Investigative Critique: A War With No Truth And No Exit.
Three months in, the most striking feature of this conflict is the near-total absence of reliable, independently verifiable information. Ceasefire violations are claimed by both sides, but independent monitors have no access. The precise status of the Hormuz blockade is a matter of official contradiction even within the US government. The terms of the putative agreement are described in entirely incompatible ways by Washington and Tehran. Trump’s social media pronouncements mix kernels of diplomacy with blatant falsehoods, the Fars news agency said his claim that the two countries would “coordinate on removing and destroying Iran’s enriched uranium” was “fundamentally baseless”, while Iranian state media, under strict government control, filters everything through the lens of resistance and defiance.
What emerges is a hall of mirrors in which each side’s domestic audience is fed a version of events designed to project strength, while the real work of negotiation, if it exists at all, takes place in the shadows. The White House official’s insistence that Trump will only accept a deal that “satisfies his red lines” is a statement of political intent, not a description of diplomatic reality, when the other side has its own red lines that directly contradict them. Iran’s demand that Lebanon be included in any final agreement, however morally and strategically coherent from Tehran’s perspective, practically ensures that the US must either pressure Israel into a ceasefire it has so far refused or accept that the broader war will continue, an option that carries its own unbearable costs.
The inescapable conclusion is that neither side has yet reached the point of sufficient pain to make the necessary compromises. Iran, despite the blockade and the punishing strikes, believes it can withstand the pressure and that time is on its side, as US domestic politics grow more toxic and the global economy screams for relief. The US, with its vast military power, still acts as though a military solution or a surrender is possible, even as the Lebanese front bleeds and the Gulf remains on a hair trigger. Israel, a secondary but crucial actor, pursues its own war aims in Lebanon with little apparent regard for the impact on the US-Iran negotiations, treating the northern front as an existential struggle independent of Washington’s strategic calculus.

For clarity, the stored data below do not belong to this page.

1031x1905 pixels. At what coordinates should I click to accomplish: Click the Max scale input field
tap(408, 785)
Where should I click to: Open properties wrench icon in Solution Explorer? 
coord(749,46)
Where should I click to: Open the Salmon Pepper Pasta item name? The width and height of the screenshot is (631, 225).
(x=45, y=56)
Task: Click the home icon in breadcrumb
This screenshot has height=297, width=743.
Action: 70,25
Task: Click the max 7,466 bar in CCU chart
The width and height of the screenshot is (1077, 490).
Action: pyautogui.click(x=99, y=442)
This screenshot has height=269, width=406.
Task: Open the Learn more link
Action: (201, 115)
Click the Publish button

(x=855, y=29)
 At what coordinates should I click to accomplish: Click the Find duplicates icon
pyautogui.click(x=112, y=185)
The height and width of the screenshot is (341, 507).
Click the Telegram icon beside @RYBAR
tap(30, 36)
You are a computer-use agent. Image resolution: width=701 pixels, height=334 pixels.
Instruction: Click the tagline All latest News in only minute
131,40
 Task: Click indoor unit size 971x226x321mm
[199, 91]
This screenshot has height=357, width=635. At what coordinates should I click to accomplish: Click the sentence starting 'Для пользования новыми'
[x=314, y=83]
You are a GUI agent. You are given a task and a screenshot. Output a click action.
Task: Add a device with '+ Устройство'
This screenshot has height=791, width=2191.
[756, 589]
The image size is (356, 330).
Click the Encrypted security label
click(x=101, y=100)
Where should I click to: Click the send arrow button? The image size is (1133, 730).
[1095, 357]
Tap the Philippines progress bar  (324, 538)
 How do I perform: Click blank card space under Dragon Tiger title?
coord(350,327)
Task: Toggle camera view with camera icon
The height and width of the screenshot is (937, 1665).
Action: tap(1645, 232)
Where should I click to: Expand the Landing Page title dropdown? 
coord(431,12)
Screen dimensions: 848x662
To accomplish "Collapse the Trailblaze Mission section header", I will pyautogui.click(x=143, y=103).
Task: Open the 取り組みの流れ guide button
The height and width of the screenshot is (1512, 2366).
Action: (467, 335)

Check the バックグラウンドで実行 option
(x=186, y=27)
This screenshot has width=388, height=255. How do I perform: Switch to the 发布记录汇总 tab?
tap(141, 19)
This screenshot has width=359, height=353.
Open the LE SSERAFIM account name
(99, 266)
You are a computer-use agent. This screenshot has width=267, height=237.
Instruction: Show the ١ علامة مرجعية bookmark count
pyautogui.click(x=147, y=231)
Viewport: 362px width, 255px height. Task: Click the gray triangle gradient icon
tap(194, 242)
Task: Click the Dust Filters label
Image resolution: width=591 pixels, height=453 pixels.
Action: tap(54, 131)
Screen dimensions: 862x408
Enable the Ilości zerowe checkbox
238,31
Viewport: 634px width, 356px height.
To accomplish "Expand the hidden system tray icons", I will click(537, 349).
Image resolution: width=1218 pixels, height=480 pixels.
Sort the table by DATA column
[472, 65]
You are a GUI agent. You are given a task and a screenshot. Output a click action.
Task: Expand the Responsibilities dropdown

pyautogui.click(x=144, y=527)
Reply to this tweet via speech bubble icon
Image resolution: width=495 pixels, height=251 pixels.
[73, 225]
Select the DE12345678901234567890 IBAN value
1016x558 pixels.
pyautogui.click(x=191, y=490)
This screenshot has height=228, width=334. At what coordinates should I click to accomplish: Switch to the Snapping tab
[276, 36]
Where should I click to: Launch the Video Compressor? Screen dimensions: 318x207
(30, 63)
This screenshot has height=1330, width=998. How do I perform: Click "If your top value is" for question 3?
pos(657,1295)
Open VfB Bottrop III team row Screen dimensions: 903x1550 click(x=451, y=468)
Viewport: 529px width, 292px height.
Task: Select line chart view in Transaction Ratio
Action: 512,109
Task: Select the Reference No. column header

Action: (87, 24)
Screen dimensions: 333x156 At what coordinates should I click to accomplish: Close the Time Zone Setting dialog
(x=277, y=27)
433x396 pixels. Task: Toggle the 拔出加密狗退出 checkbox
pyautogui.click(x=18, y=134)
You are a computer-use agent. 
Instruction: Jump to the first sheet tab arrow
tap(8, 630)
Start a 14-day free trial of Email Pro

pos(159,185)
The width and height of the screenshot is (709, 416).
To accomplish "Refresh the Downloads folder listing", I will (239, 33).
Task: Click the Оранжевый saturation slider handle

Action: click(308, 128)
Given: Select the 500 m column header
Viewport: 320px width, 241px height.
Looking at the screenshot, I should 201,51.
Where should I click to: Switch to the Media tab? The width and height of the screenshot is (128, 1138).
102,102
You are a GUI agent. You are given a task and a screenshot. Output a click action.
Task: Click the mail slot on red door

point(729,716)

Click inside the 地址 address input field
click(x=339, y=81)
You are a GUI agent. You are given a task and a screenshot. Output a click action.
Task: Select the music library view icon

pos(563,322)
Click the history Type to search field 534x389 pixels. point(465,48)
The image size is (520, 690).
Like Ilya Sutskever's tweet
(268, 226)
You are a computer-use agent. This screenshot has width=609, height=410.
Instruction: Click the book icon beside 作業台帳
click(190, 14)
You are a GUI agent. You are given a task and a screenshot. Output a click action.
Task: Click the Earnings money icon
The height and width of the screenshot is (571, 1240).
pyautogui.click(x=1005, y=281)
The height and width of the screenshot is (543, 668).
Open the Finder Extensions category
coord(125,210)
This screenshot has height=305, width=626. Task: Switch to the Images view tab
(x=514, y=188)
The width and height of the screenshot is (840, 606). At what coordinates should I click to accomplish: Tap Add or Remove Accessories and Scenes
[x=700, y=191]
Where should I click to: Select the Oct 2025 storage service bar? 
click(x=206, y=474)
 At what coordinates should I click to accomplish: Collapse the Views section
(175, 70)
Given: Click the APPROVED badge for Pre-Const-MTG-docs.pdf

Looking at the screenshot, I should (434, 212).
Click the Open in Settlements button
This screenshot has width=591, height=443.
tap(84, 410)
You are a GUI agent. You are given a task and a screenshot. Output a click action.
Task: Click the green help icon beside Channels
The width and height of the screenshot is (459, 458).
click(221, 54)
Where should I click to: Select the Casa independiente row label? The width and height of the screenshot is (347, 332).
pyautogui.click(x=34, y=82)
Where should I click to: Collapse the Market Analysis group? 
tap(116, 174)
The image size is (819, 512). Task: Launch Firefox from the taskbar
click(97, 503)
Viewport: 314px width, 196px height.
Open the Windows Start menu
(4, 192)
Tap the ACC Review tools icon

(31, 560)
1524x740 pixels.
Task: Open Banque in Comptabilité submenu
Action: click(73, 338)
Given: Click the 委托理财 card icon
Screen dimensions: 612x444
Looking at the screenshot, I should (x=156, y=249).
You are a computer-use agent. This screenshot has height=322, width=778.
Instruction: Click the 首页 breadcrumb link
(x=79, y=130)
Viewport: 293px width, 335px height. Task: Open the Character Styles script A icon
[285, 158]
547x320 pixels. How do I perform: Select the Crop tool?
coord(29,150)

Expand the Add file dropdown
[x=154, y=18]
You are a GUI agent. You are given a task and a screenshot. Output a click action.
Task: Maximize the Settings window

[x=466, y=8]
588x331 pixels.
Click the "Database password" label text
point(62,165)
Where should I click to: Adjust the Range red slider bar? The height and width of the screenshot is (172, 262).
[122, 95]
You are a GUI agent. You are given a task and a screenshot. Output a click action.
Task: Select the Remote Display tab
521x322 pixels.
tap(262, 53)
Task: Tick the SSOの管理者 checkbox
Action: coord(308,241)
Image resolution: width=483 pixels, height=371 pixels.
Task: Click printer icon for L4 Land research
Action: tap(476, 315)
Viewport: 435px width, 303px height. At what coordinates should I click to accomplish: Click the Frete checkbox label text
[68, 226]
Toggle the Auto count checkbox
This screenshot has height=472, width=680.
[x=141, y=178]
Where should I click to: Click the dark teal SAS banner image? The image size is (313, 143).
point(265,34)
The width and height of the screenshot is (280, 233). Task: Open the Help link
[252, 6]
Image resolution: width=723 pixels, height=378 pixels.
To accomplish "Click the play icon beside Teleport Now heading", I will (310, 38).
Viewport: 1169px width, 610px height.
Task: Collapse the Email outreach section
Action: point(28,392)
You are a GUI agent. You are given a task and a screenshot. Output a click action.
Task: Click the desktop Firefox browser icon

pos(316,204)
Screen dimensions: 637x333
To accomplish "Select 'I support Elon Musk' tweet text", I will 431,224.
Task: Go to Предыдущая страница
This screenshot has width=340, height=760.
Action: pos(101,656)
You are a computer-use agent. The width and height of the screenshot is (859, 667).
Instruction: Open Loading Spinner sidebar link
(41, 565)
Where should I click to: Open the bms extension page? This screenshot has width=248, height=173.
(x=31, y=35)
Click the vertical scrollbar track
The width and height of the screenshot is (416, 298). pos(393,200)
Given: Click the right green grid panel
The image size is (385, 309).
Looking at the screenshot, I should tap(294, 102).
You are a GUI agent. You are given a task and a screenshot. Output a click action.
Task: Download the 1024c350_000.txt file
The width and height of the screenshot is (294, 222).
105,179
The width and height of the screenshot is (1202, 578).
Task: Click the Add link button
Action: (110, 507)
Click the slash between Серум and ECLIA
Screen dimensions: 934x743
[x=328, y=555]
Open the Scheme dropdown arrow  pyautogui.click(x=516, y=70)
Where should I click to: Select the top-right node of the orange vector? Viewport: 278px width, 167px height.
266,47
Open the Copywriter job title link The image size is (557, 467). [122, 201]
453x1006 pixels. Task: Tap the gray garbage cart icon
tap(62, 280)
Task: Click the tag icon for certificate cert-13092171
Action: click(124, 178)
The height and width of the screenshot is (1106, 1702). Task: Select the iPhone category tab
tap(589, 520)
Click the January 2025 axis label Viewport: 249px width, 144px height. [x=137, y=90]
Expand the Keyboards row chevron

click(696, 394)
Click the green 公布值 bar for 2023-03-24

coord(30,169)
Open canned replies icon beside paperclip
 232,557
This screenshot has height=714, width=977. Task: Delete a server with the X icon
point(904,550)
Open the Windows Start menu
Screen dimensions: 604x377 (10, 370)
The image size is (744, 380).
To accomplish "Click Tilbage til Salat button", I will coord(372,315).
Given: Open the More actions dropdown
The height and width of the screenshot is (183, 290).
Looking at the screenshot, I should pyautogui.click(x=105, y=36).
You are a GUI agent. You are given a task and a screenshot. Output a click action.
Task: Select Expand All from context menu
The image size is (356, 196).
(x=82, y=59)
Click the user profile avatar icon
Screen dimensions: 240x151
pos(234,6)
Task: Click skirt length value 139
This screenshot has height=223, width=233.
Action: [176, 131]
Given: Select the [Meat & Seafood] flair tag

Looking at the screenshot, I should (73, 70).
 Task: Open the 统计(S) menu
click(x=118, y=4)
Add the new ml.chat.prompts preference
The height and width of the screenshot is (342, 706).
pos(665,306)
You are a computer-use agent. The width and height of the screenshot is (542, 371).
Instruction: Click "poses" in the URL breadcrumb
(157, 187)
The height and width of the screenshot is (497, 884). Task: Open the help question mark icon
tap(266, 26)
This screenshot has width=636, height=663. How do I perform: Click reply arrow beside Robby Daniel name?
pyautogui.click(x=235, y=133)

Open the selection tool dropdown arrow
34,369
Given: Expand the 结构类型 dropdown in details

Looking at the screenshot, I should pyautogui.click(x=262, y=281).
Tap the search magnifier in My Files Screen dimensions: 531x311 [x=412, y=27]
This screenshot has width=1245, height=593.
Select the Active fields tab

Into this vacuum have stepped mediators from Pakistan, Qatar, and Oman, but the fundamental obstacles, the future of Iran’s nuclear program, the status of its frozen assets, the Israeli-Hezbollah war, and the control of the Strait of Hormuz, are so interwoven that partial progress on one front is immediately held hostage by escalation on another. The result is a war that is both frozen and raging, a negotiation that is simultaneously “close” and nowhere near conclusion, and a population from Tonekabon to Tel Aviv to Beirut that is paying the price in blood, fear, and economic deprivation.
As Baghaei himself noted, the US and Israel have, for 80 years, waged what he called a “permanent and endless war” against the region. The events of the past three months, and the contradictory, self-justifying statements of all sides, suggest that the machinery of that endless war is still grinding, and that a genuine, lasting peace remains as elusive as ever.